* START *

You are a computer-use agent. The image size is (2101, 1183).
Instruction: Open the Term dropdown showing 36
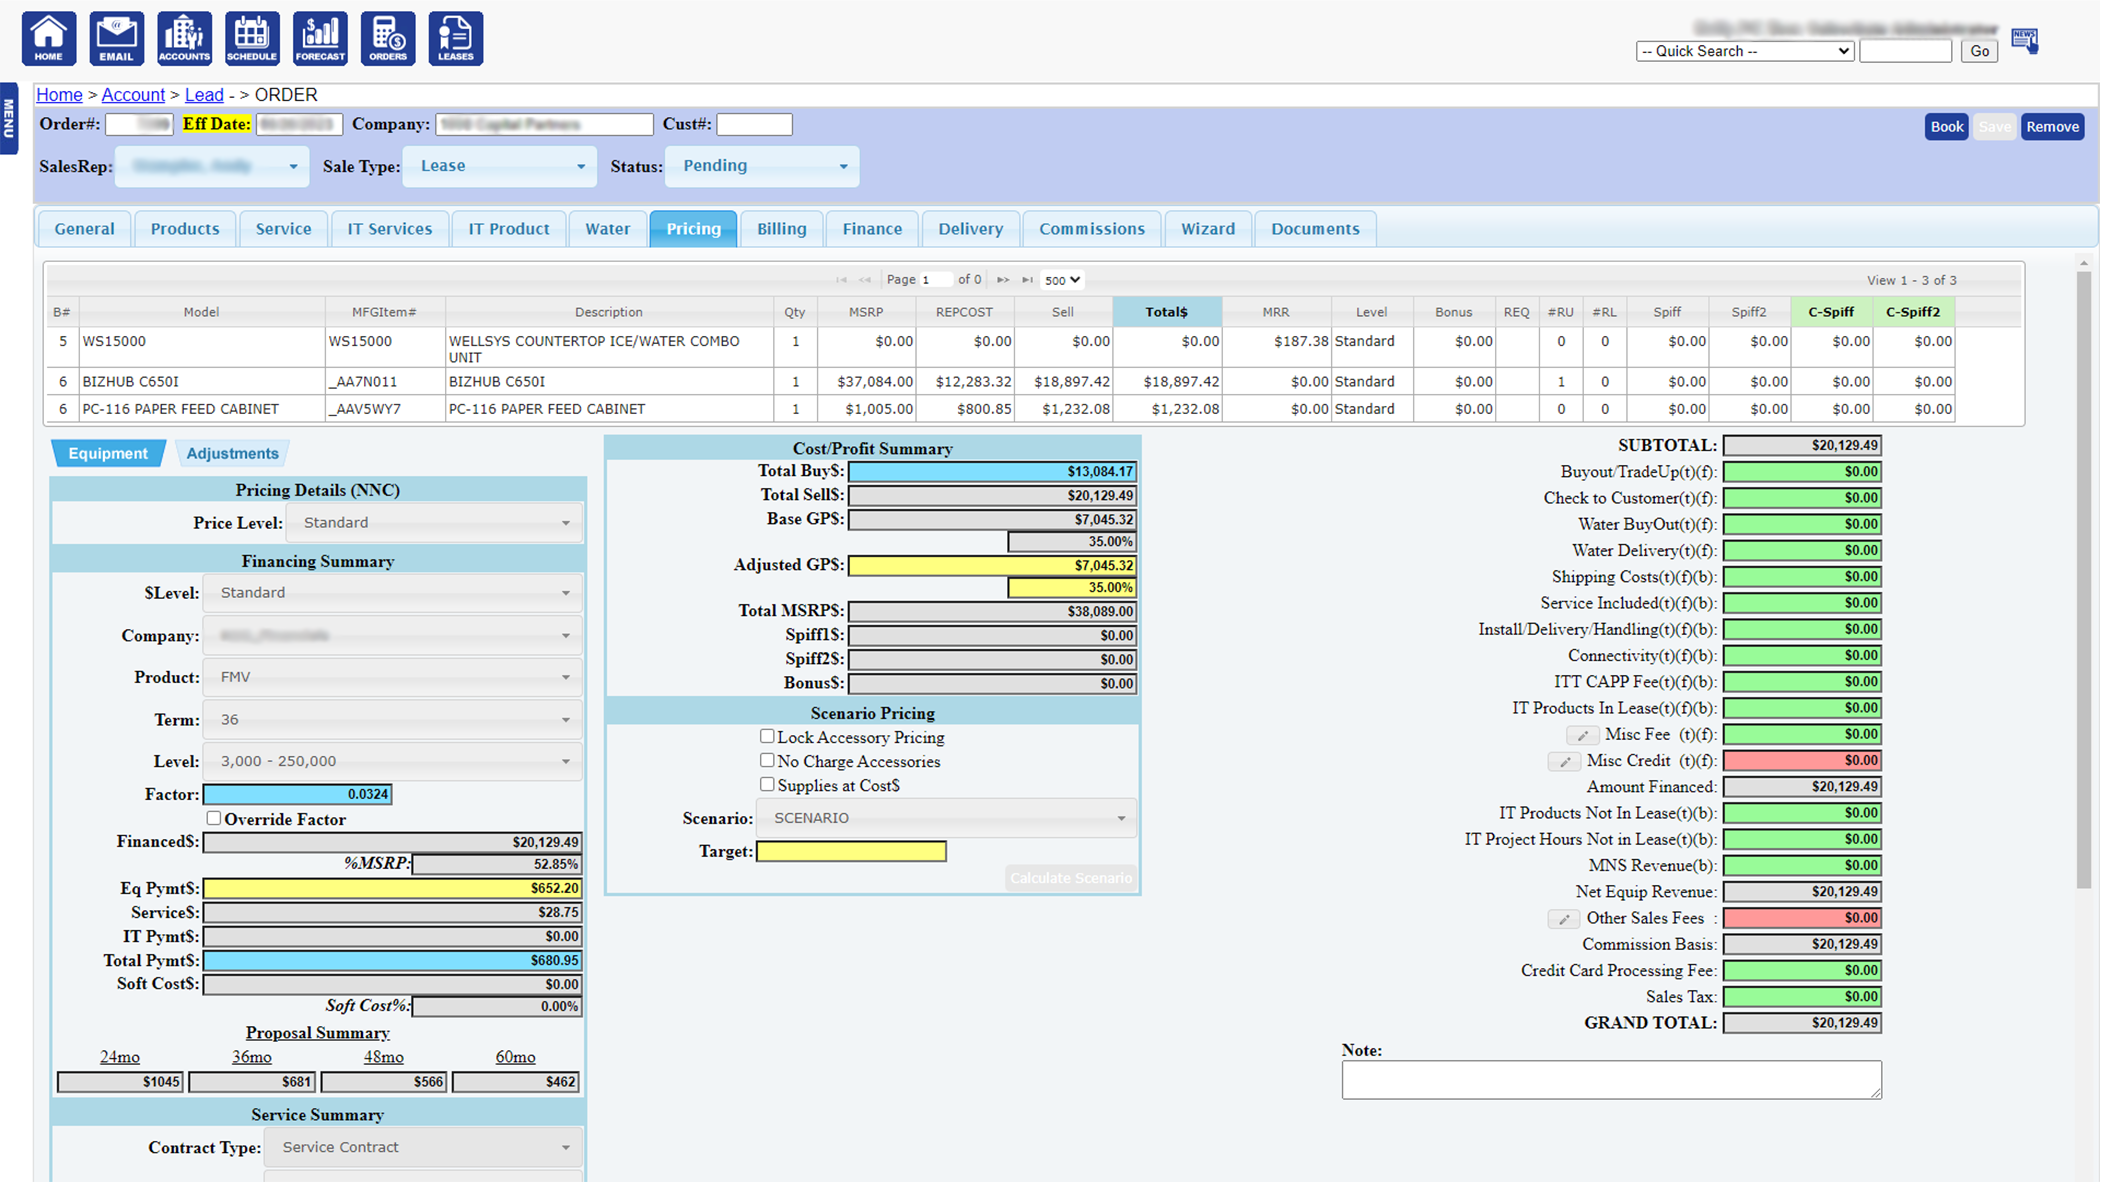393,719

* END *
* START *

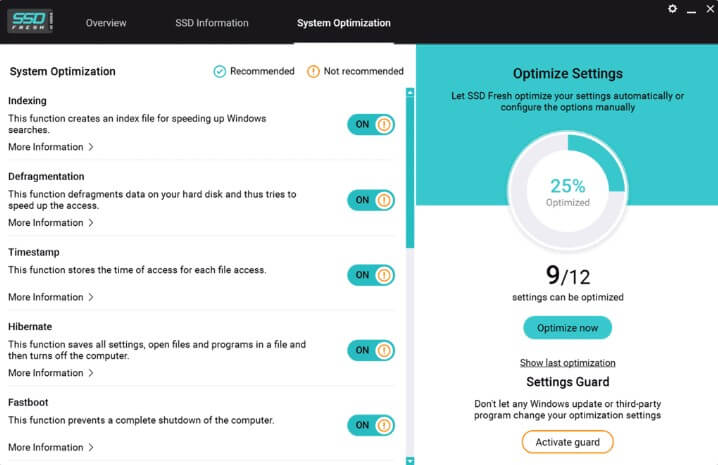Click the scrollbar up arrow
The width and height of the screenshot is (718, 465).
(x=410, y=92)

* END *

## [Exercise objective]
Retype the rows above, beginning at the line that contains "Click the scrollbar up arrow" and stopping after the line that contains "(x=410, y=92)". Include both of those lines and leave the pictures out.

## [Exercise response]
Click the scrollbar up arrow
The width and height of the screenshot is (718, 465).
(x=410, y=92)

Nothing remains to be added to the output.